→ GOAL OF THE EXERCISE
Look at the entries below and restate word for word the lines from the first through the one that has "Pick the hair".

[Stored data]
________________________

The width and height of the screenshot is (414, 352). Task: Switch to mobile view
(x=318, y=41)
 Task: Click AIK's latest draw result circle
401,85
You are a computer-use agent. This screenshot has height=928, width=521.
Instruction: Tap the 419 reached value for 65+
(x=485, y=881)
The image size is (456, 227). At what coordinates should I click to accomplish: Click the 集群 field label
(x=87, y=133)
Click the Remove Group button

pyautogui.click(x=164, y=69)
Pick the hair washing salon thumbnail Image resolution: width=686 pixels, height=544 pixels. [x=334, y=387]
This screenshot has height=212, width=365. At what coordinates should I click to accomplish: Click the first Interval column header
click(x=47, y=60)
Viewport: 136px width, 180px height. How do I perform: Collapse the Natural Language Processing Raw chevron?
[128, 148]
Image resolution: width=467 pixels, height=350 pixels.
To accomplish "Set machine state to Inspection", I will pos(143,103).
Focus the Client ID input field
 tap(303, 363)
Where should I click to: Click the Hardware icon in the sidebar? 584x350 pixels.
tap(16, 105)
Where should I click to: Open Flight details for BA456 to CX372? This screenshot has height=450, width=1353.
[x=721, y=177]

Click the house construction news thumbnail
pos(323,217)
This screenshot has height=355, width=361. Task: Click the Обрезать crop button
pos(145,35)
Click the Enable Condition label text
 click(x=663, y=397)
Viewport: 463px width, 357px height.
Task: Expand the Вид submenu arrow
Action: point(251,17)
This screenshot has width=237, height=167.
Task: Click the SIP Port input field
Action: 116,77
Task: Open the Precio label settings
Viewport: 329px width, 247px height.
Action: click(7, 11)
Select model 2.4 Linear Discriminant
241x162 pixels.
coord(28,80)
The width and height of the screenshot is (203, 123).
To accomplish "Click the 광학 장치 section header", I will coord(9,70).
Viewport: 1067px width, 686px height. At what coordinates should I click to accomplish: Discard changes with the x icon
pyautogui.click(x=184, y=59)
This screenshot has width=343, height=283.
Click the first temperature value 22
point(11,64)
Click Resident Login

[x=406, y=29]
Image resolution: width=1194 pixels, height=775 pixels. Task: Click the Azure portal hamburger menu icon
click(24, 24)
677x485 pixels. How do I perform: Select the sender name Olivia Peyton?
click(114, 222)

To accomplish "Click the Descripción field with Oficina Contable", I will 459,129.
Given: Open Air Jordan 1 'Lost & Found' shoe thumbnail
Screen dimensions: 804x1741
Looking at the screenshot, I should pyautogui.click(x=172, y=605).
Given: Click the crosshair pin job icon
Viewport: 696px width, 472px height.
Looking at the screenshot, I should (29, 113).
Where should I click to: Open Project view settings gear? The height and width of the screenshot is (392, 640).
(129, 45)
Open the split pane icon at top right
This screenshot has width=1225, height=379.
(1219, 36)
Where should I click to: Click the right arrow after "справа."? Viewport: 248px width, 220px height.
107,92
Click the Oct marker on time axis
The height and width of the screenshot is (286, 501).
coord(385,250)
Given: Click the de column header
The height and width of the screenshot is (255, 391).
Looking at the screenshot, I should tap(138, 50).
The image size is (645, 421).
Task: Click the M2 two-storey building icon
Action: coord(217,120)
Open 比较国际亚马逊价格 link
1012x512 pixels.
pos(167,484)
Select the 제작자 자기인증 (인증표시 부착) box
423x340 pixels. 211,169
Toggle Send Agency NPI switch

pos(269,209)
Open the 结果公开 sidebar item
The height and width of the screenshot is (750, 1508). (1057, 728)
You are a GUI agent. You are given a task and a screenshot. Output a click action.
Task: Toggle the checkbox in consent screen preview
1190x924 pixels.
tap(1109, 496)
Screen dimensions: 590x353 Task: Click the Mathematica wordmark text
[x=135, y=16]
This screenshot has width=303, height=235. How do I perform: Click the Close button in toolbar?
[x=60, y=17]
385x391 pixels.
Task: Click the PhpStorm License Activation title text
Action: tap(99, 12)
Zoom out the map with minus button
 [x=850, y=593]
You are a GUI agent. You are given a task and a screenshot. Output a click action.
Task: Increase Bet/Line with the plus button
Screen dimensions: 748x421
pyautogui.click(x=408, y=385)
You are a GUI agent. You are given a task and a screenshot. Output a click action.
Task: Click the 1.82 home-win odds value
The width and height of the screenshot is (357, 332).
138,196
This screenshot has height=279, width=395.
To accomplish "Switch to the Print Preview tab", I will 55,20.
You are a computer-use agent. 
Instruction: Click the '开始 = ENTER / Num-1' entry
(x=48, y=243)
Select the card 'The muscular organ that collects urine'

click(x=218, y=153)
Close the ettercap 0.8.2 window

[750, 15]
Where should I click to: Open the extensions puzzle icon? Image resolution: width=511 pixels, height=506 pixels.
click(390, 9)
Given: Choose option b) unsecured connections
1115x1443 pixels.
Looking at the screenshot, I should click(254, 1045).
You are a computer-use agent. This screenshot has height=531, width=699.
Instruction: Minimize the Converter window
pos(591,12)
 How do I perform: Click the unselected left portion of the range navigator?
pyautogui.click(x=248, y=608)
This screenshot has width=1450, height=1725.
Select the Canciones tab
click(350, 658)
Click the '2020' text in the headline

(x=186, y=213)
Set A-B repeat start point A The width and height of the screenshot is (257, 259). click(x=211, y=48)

________________________

→ OUTPUT OF THE EXERCISE
The width and height of the screenshot is (414, 352). Task: Switch to mobile view
(x=318, y=41)
 Task: Click AIK's latest draw result circle
401,85
You are a computer-use agent. This screenshot has height=928, width=521.
Instruction: Tap the 419 reached value for 65+
(x=485, y=881)
The image size is (456, 227). At what coordinates should I click to accomplish: Click the 集群 field label
(x=87, y=133)
Click the Remove Group button

pyautogui.click(x=164, y=69)
Pick the hair washing salon thumbnail Image resolution: width=686 pixels, height=544 pixels. [x=334, y=387]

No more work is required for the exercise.